La complicidad entre Antonio Orozco y Pablo López ha vuelto a regalar un momento inolvidable para los fans del pop en español. Con motivo de su esperado concierto en Marenostrum Fuengirola, Orozco sorprendió a su comunidad de seguidores publicando un vídeo muy especial en sus redes sociales bajo la premisa de que en esa ciudad «solo pueden pasar cosas que pasan una vez en la vida».
Orozco decidió convertirse «guía turístico» por un día para mostrar los orígenes de su gran amigo y compañero de profesión.

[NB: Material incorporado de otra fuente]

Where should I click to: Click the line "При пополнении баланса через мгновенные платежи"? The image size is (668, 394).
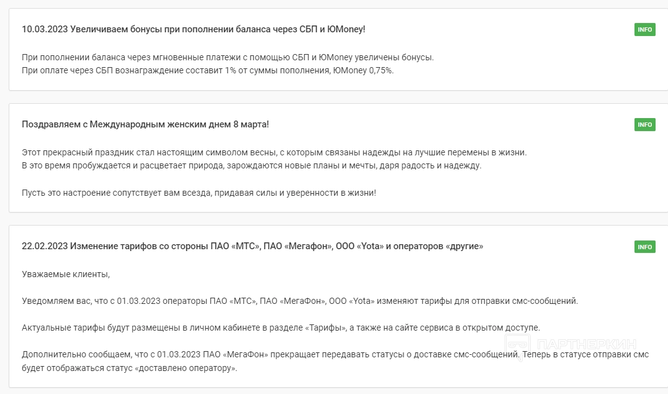click(227, 57)
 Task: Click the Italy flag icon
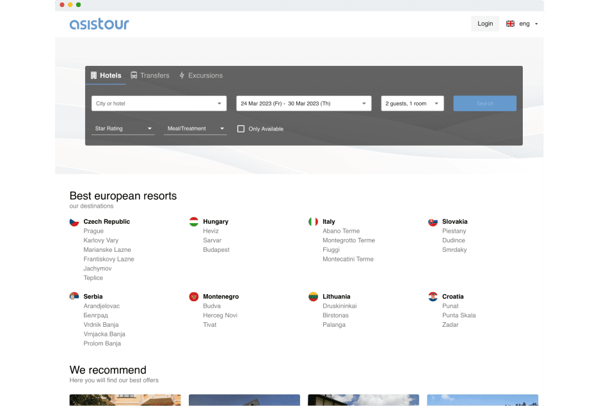(313, 222)
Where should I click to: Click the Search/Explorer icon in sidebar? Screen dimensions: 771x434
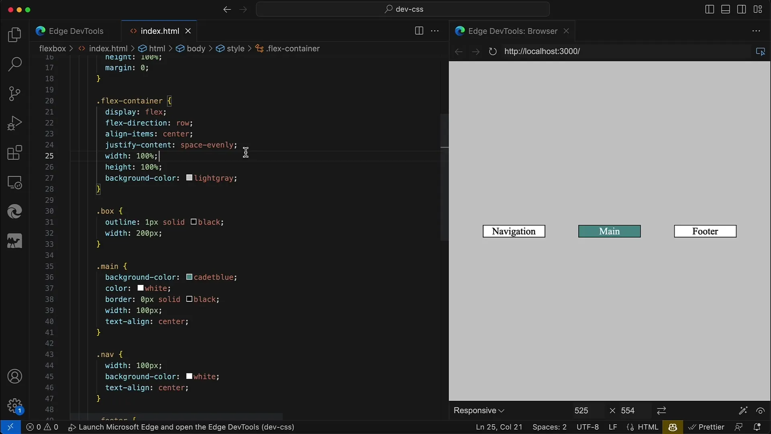pyautogui.click(x=14, y=64)

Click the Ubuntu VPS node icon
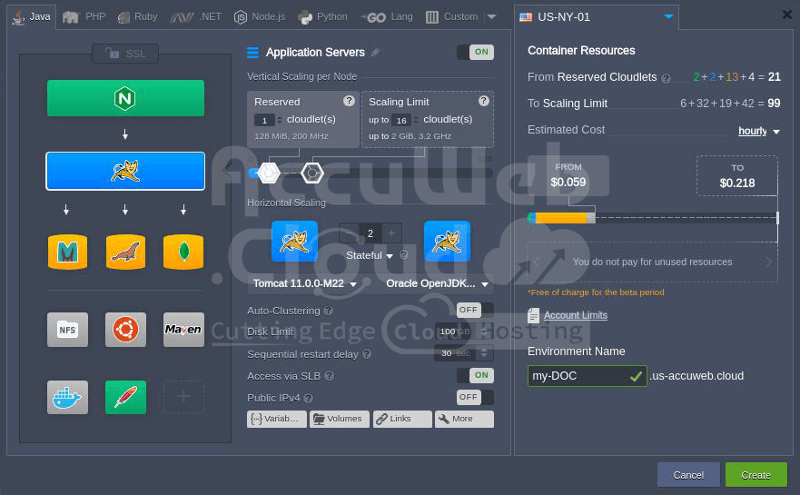tap(125, 330)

Durante su particular recorrido por el barrio donde se crio el intérprete malagueño, Los Boliches (Fuengirola) – un rincón de la Costa del Sol célebre por sus más de 7 kilómetros de playas de arena dorada y gastronomía con el pescaíto frio y los espetos como bandera -, Orozco fue dando algunas pinceladas por algunos de los lugares fundamentales que dieron forma a los primeros años de Pablo López.
Entre sus paradas destacó el icónico local El Tebas – antigua carnicería y punto de referencia para los bocadillos de la zona -, así como la parte trasera del antiguo Bar Sevilla, el rincón donde Pablo celebraba cada uno de sus cumpleaños.
Para cerrar el trayecto, Orozco mostró la actual Fisioterapia Marín, local que antiguamente albergaba el bar al que Pablo bajaba con su abuelo para que le leyese el periódico, un rincón que moldeó la sensibilidad del niño que aprendía a tocar la guitarra regalada por su madre.
Este sentido homenaje por las calles de Los Boliches sirvió como el prólogo perfecto para una velada mágica sobre las tablas de Marenostrum Fuengirola.